→ Recorded data
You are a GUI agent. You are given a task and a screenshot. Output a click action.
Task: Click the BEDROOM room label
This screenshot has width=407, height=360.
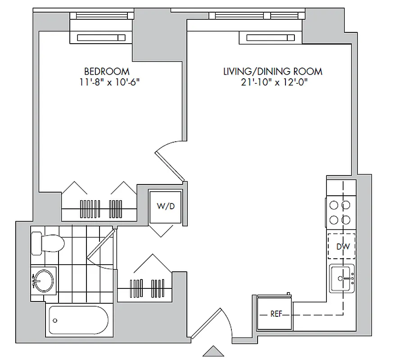(107, 71)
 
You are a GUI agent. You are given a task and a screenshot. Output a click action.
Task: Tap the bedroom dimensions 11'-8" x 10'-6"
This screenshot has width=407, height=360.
(107, 82)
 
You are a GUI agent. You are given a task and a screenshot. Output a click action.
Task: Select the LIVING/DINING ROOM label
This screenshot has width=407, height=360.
(273, 71)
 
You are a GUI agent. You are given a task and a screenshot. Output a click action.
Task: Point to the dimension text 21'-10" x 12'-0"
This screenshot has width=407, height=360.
(273, 82)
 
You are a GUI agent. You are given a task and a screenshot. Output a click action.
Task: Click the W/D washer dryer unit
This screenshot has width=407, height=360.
(165, 207)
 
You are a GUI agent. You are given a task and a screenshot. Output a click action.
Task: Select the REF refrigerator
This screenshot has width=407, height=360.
(276, 314)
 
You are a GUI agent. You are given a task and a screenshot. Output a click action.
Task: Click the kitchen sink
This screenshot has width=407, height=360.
(343, 279)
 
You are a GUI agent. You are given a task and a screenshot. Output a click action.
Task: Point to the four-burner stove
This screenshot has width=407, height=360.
(340, 213)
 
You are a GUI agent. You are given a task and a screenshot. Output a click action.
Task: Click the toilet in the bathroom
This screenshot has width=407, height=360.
(48, 243)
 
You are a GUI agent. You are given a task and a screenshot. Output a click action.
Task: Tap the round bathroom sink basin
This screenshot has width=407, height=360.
(43, 280)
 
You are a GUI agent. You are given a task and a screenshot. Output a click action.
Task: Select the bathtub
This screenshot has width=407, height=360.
(77, 320)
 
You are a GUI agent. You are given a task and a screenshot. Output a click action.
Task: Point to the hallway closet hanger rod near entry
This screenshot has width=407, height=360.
(145, 288)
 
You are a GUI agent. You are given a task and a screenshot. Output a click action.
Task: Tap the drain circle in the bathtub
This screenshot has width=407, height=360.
(55, 321)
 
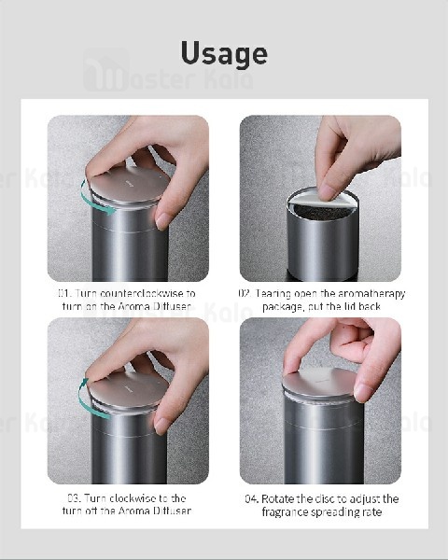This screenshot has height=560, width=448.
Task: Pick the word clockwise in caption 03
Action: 139,498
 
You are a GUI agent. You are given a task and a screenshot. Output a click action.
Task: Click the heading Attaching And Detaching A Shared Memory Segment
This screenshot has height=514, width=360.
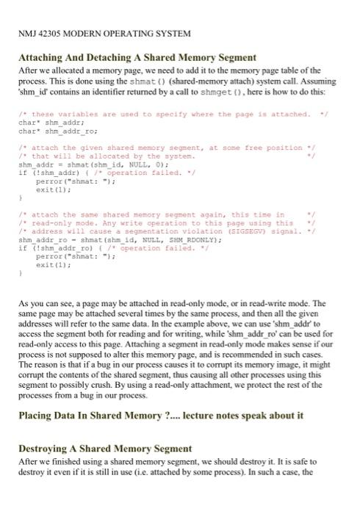coord(137,57)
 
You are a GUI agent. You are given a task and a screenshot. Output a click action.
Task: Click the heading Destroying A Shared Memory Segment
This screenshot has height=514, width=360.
coord(105,448)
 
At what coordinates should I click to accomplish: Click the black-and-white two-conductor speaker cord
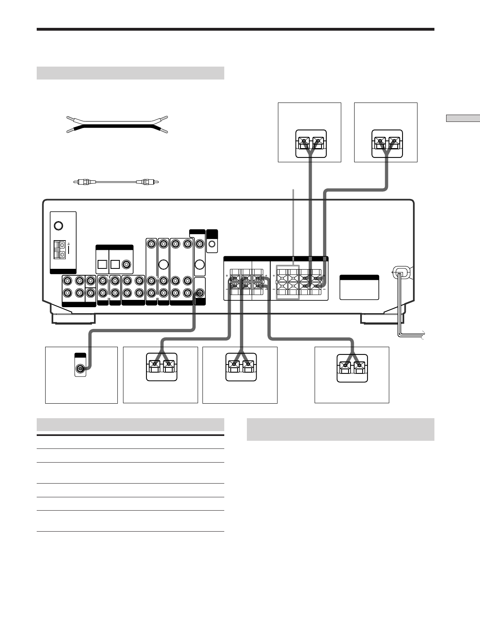coord(117,124)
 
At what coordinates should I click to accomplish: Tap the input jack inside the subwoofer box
coord(81,368)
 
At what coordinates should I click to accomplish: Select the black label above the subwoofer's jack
coord(80,355)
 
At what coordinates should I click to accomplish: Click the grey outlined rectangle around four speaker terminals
coord(287,282)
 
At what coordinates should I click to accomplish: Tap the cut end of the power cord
coord(422,334)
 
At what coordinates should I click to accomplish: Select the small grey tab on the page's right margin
coord(463,118)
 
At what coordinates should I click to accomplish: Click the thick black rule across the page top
coord(235,29)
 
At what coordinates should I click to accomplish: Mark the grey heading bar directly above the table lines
coord(130,425)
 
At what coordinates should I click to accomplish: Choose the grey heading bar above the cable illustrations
coord(130,73)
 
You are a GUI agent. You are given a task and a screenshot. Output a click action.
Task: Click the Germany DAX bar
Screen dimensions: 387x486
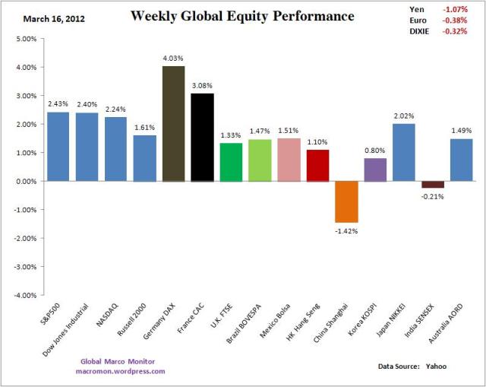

→ What you will do
From the rows above, extract every line that contains the string "coordinates". Matching is case-sensitive.

→ Worked answer
At what coordinates should I click to accomplish: Click the black-and-white two-conductor speaker cord
At what coordinates should I click to accomplish: Tap the input jack inside the subwoofer box
At what coordinates should I click to accomplish: Select the black label above the subwoofer's jack
At what coordinates should I click to accomplish: Click the grey outlined rectangle around four speaker terminals
At what coordinates should I click to accomplish: Tap the cut end of the power cord
At what coordinates should I click to accomplish: Select the small grey tab on the page's right margin
At what coordinates should I click to accomplish: Click the thick black rule across the page top
At what coordinates should I click to accomplish: Mark the grey heading bar directly above the table lines
At what coordinates should I click to accomplish: Choose the grey heading bar above the cable illustrations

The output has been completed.